┌─ Source passage

Sometimes, sitting in Charles Causley’s study, looking out over the valley, it sounds as though I might be in an aviary. I used to work in one, so I know. The intense noise can be maddening. Here however, it is not. Today, there is a fast, fine drizzle hatching the light and sometimes dense fog which sits in the valley. I’m not used to this quietness, this serenity. I have been living in various dirty noisy cities for years.
Here is Charles’ lovely old dark wood drop leaf desk, the red curtains, and through a large, clear-eyed white window there is a new red brick house at the bottom, and a conifer hedge above it, lining the road which crosses the horizon behind it. All along the slant down the valley are trees. Mornings, the garden table in front of the window has a visit from a robin, several times, and every hour after that a blackbird comes to say something, I’m not sure what.

└─
┌─ Given material

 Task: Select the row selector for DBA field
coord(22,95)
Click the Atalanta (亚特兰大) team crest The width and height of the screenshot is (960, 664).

└─

Requests:
**a.** Write out the passage about Charles Causley's study from "Sometimes, sitting in" to "cities for years.".
**b.** Answer these questions from the passage about Charles Causley's study:
(i) What did the writer once work in?
(ii) What color are the curtains?
(iii) Which bird visits the garden table several times in the mornings?
Rely only on the passage about Charles Causley's study, not on the lines.

Expected responses:
**a.**
Sometimes, sitting in Charles Causley’s study, looking out over the valley, it sounds as though I might be in an aviary. I used to work in one, so I know. The intense noise can be maddening. Here however, it is not. Today, there is a fast, fine drizzle hatching the light and sometimes dense fog which sits in the valley. I’m not used to this quietness, this serenity. I have been living in various dirty noisy cities for years.

**b.**
(i) An aviary.
(ii) Red.
(iii) A robin.